Lines for locating words and elements
---+---

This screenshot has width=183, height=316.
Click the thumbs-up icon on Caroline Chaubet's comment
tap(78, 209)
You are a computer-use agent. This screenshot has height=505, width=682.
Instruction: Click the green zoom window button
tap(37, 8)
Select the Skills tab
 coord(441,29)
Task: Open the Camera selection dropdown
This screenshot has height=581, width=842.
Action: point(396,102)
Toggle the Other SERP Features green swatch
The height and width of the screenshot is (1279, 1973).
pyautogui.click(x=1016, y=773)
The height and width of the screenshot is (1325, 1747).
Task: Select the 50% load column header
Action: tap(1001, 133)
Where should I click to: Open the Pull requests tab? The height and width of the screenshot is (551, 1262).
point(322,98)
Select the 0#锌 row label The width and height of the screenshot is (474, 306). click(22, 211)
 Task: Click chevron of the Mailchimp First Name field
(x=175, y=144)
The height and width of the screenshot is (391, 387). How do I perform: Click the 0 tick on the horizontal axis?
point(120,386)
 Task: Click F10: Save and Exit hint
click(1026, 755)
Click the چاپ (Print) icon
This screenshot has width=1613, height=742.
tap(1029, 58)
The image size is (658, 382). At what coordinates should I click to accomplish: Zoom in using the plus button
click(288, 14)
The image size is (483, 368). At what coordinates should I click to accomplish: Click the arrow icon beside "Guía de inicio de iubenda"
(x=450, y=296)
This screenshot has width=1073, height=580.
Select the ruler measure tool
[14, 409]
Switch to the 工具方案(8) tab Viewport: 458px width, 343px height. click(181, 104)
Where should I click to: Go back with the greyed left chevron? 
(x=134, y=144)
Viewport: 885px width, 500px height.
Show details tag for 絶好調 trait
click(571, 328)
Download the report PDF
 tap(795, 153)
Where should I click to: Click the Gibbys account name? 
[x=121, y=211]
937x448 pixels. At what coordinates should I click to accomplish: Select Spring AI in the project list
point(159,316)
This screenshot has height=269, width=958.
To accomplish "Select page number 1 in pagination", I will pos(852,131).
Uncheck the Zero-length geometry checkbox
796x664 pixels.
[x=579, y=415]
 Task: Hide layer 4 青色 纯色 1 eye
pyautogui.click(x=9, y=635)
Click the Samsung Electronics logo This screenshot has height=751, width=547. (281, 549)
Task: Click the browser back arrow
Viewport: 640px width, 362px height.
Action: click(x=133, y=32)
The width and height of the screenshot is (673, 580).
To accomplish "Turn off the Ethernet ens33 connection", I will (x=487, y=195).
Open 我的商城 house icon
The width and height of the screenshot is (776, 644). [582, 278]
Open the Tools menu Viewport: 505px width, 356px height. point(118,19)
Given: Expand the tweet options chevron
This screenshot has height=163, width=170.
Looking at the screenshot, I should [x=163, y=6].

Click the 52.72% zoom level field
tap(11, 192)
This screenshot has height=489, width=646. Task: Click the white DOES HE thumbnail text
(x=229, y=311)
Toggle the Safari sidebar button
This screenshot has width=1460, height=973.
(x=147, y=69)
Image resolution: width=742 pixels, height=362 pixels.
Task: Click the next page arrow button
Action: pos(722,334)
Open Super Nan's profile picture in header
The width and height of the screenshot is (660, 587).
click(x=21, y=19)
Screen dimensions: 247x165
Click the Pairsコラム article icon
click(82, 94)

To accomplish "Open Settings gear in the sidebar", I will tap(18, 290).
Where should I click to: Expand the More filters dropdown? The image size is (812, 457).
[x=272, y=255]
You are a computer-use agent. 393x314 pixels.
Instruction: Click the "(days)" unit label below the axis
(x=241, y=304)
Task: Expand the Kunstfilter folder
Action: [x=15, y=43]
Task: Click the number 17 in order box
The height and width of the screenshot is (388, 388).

---+---

=== AIM OF THE EXERCISE ===
Rescale everything from the line containing "The height and width of the screenshot is (391, 387)." down to the line containing "[x=121, y=211]" by writing those lines out again, requests included, with every coordinate in the answers multiplied by 2.55 and rounded to a whole number, halves rounded up. Leave all other text unchanged, and give only those lines.

=== RESPONSE BELOW ===
The height and width of the screenshot is (391, 387). How do I perform: Click the 0 tick on the horizontal axis?
point(306,984)
 Task: Click F10: Save and Exit hint
click(2616, 1925)
Click the چاپ (Print) icon
This screenshot has width=1613, height=742.
tap(2624, 148)
The image size is (658, 382). At what coordinates should I click to accomplish: Zoom in using the plus button
click(734, 36)
The image size is (483, 368). At what coordinates should I click to accomplish: Click the arrow icon beside "Guía de inicio de iubenda"
(x=1148, y=755)
This screenshot has width=1073, height=580.
Select the ruler measure tool
[36, 1043]
Switch to the 工具方案(8) tab Viewport: 458px width, 343px height. click(462, 265)
Where should I click to: Go back with the greyed left chevron? 
(x=342, y=367)
Viewport: 885px width, 500px height.
Show details tag for 絶好調 trait
click(1456, 836)
Download the report PDF
 tap(2027, 390)
Where should I click to: Click the Gibbys account name? 
[x=309, y=538]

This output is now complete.